Updated: Jun 4, 2020

I hesitated to post this, as I'm scared that my words will be wrong, I'm scared that I will inadvertently offend by speaking up, but most of all I'm scared that things won't change.

My heart has broken for the black community in the last few months. But the part that breaks my heart? The fact that I am only beginning to just slightly understand what they have had to live in and be surrounded by their whole lifetime.

💔My heart has been broken because while I have emphasized with them for the last 30+ years of my life, I didn't fully grasp what they have to live with and in on a daily basis.

💔My heart has been broken because I realize that I will never understand.

💔My heart has been broken because I have been blinded by that reality.

Yes, of course, I knew racism exists. As a brown person myself (although I've been born and raised with American mother which causes all sorts of strange identity issues for me), I have experienced it, but not at the level it exists for the black community. To not be able to go for a run for fear of being killed? To not be able to take a walk in the park? To literally call out for your life and still lose it?

I was deeply touched by a video that Sterling K Brown hesitated on posting after completing his #runwithMaud when everything began to finally hit home for me. I would encourage you to watch it because for me it allowed me to see the world for a moment through his eyes. The title he had for this was "Did this live, didn't think I was going to post it but a friend convinced me otherwise." I'm so glad he was brave enough to share his heart because mine has been forever changed from it.

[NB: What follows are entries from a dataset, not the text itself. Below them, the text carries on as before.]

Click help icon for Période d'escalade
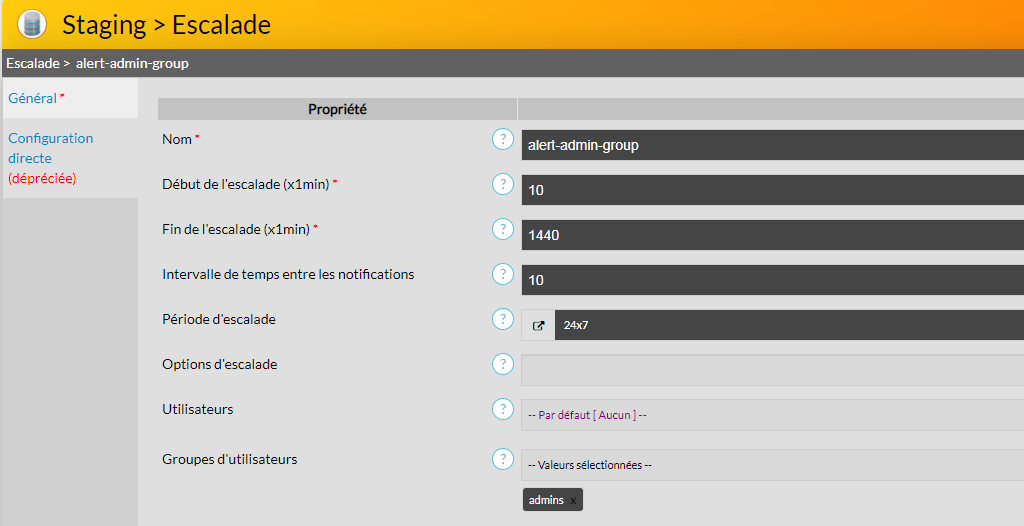502,319
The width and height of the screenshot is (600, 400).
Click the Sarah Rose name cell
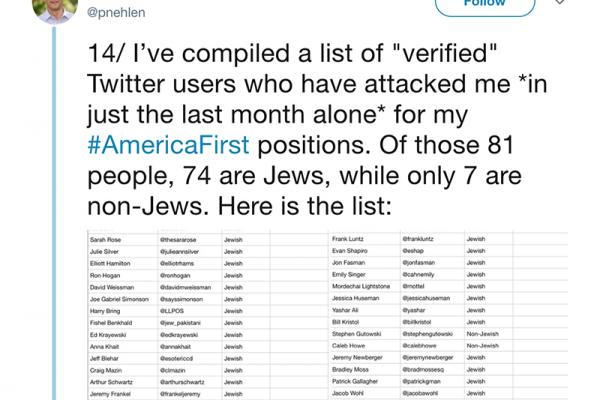tap(106, 240)
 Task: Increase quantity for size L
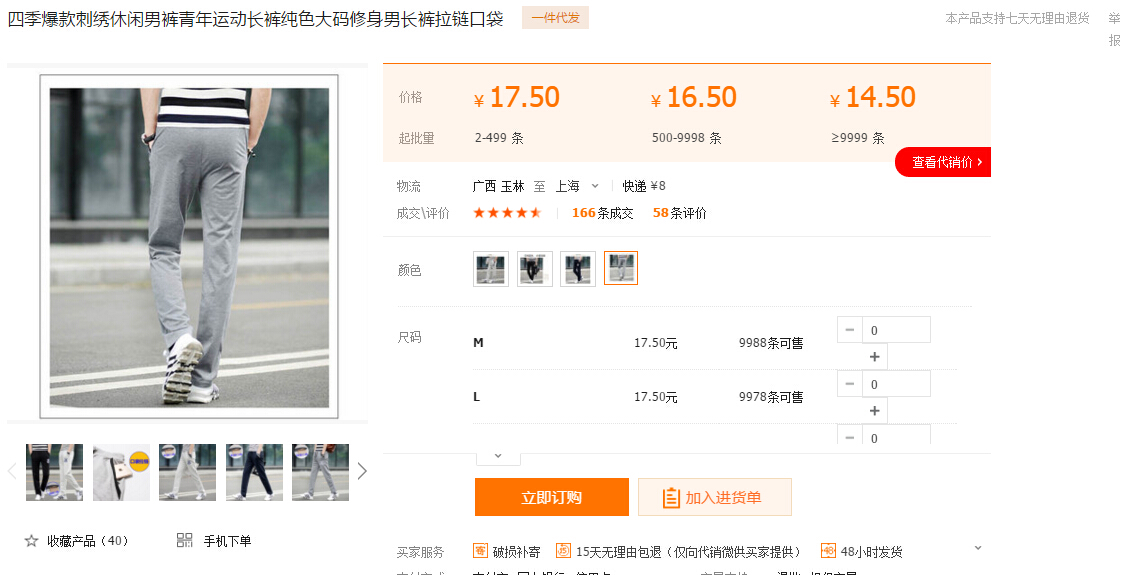[874, 411]
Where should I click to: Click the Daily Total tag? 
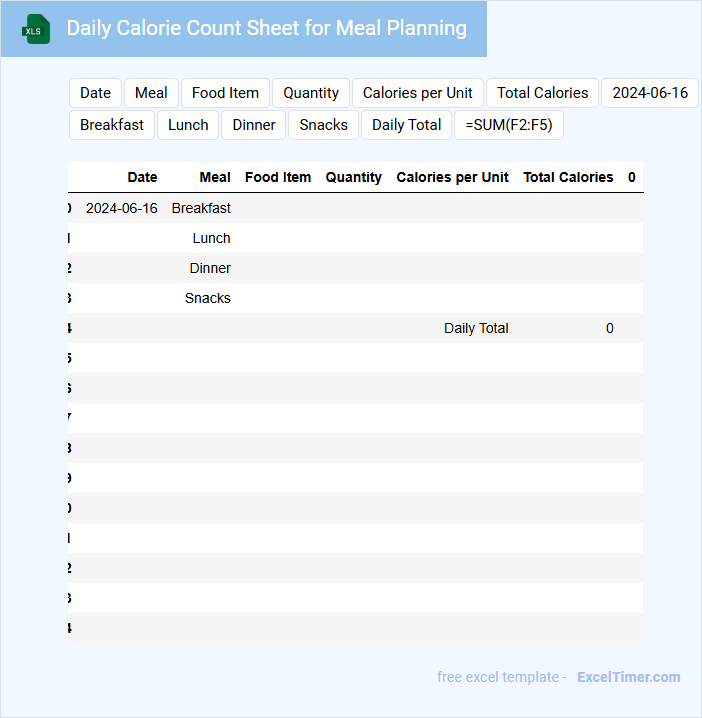[406, 125]
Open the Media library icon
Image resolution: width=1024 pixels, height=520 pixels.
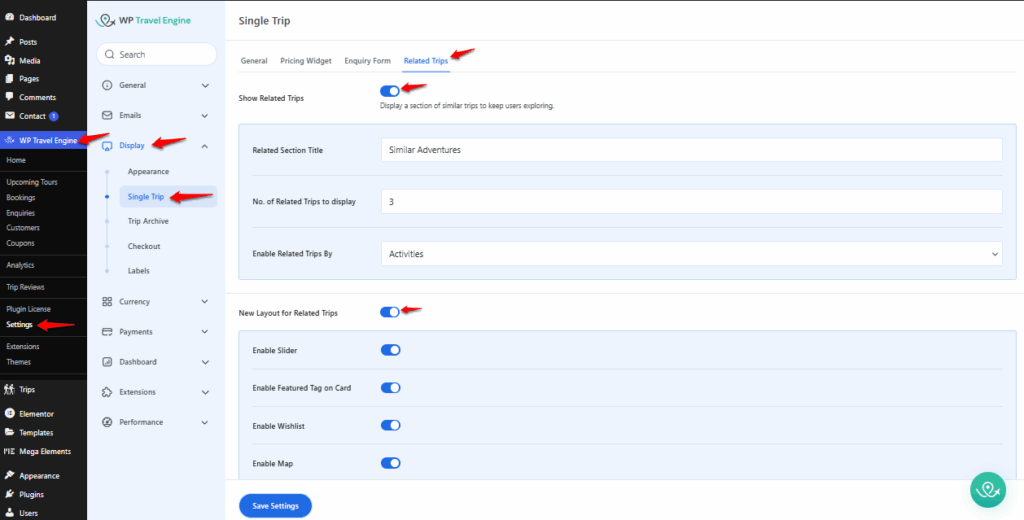pyautogui.click(x=9, y=61)
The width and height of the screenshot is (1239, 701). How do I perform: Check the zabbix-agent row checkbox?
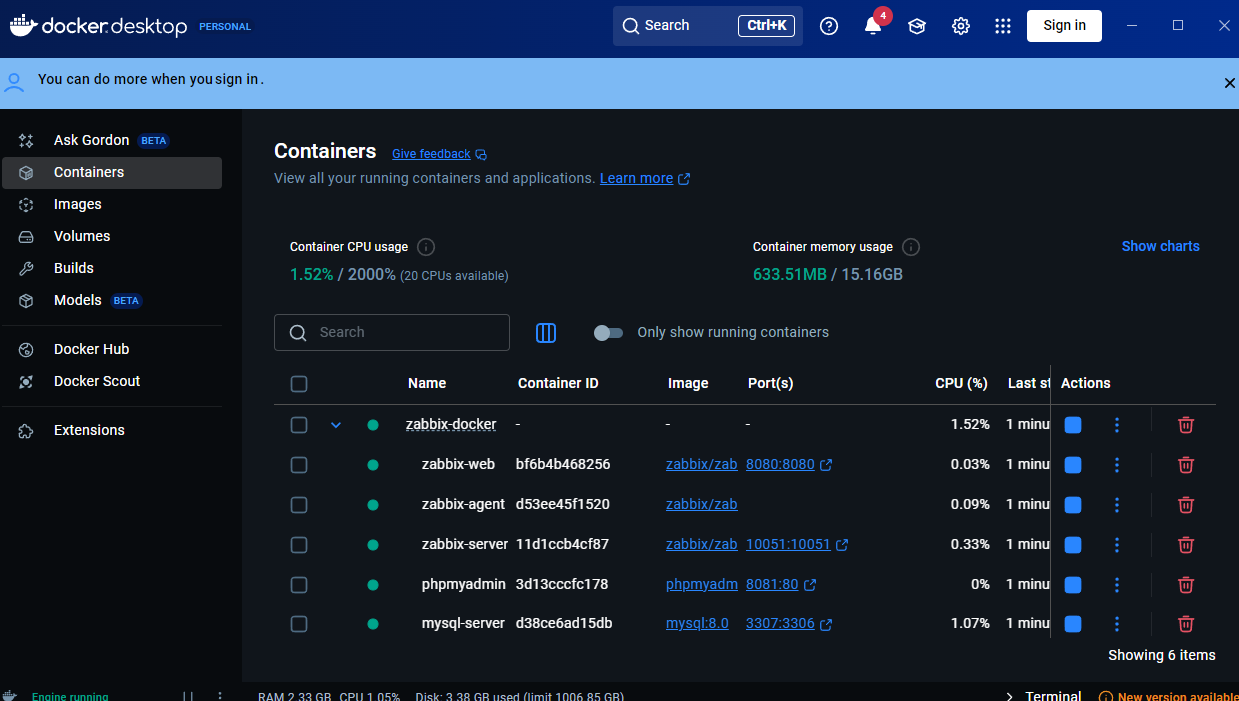tap(299, 505)
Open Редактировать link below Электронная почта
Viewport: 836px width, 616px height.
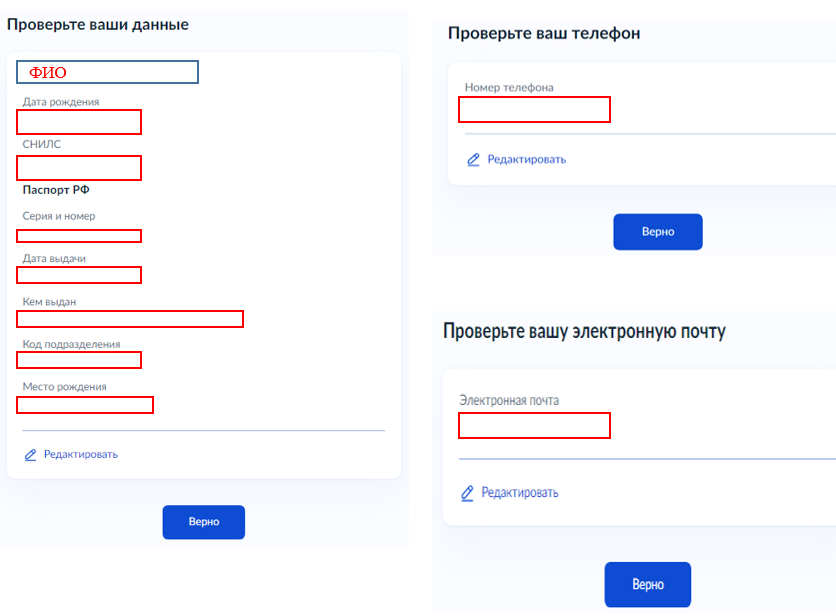point(520,493)
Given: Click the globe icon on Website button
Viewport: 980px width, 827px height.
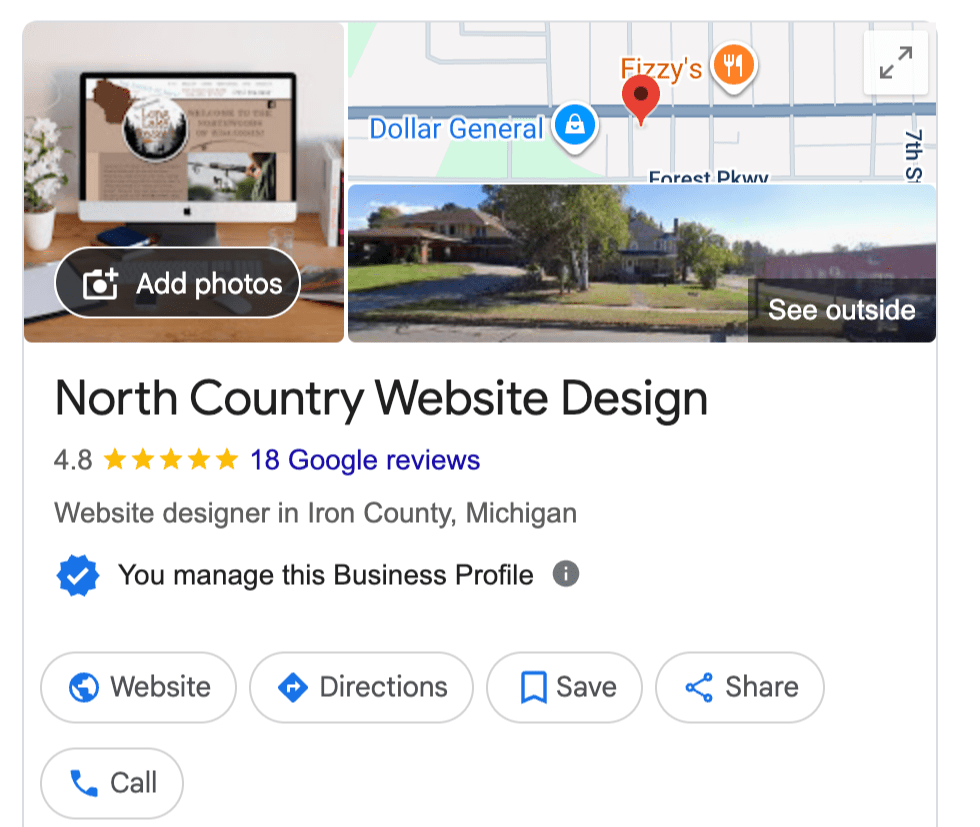Looking at the screenshot, I should coord(84,687).
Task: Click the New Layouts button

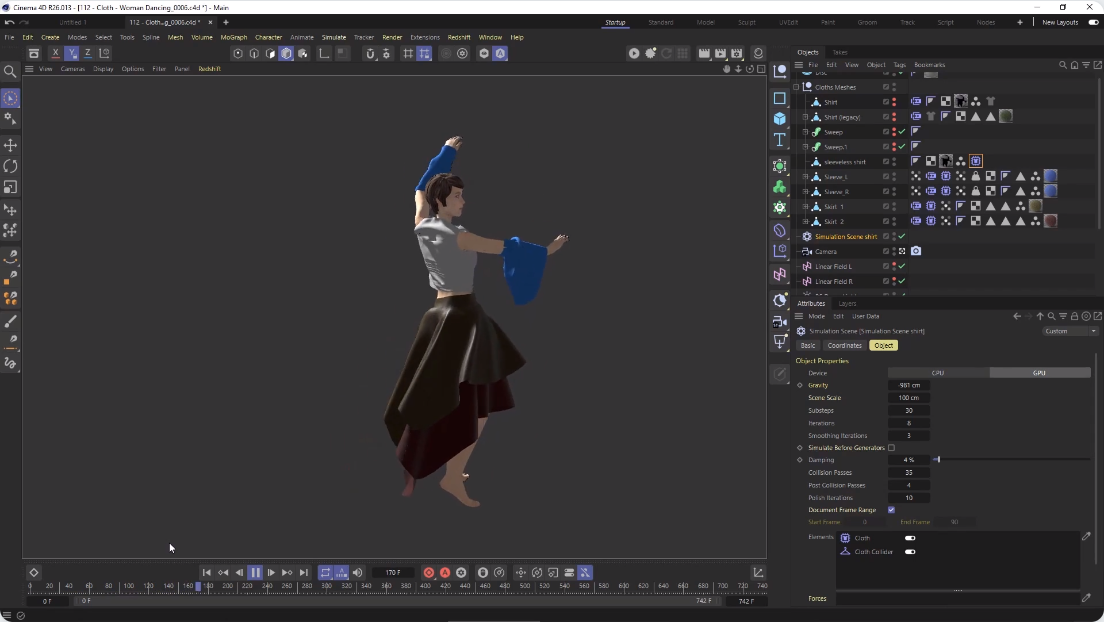Action: coord(1060,22)
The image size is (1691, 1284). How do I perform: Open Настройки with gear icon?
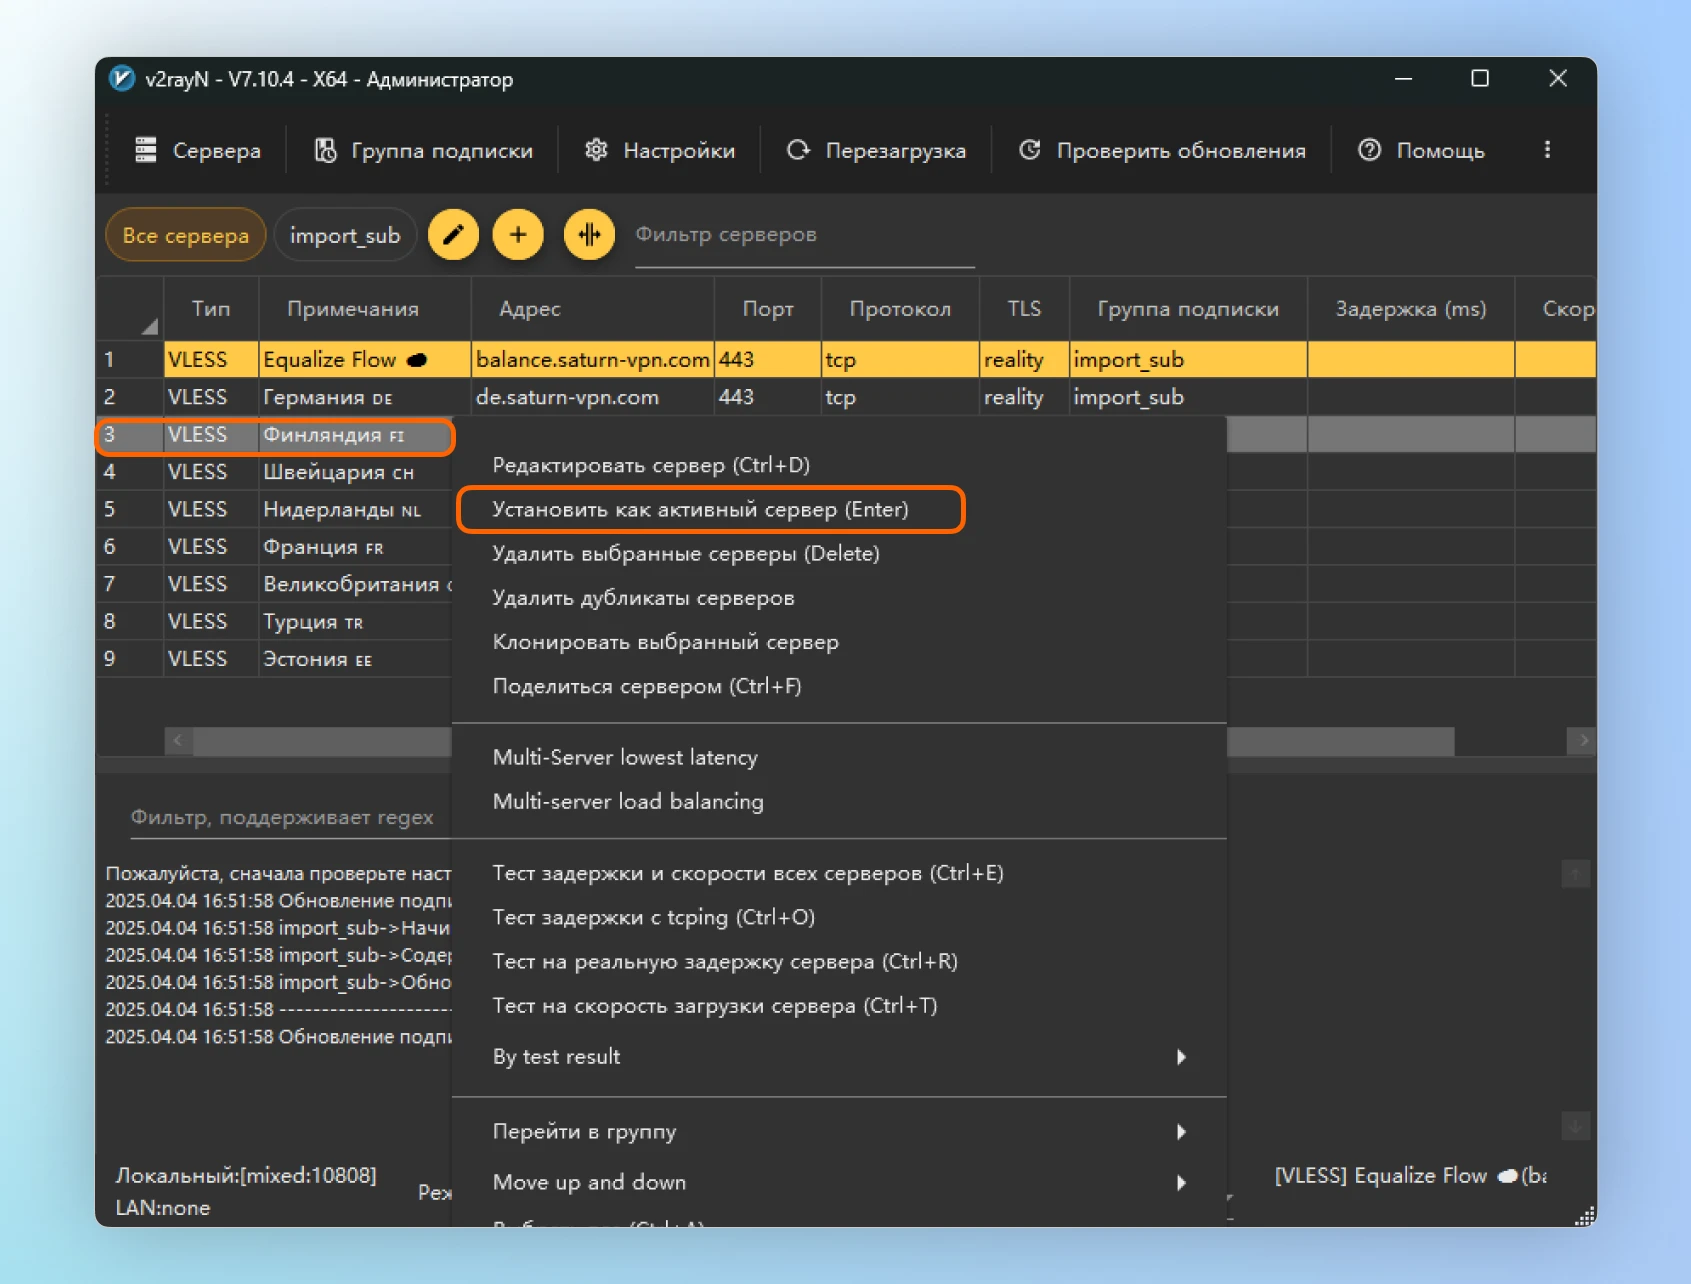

It's devastatingly heartbreaking. And we (I) have been blind to it, which has been even more heartbreaking.

So how do we change it? How do we make it better? Here is what seems to be rising up within me:

  1. We acknowledge it - We can't pretend it doesn't exist, it isn't real. It is, and it's f*cked.

  2. We own our own stereotypes/biases - everybody has them. This could be as simple as the need to want to clutch our purse if we pass a black man on the street, just be aware of the subtle nuances that exist within you, being aware of them and owning them within yourself is the only way to start to affect change.

  3. We stop pretending that everything is OK. It's not OK. As Sterling K Brown says we have taken away their humanity

  4. We ask what we can do to help.

That's what's resonating really deeply for me right now. I don't understand. I'm incredibly sorry and I know how deeply not OK all of this is, and how heartbroken I am that society has functioned this way for so long, so what can I do to make it better?

How can I help?

I don't have the answers, but I do have the genuine heartfelt desire to affect change.

So, my question is... how?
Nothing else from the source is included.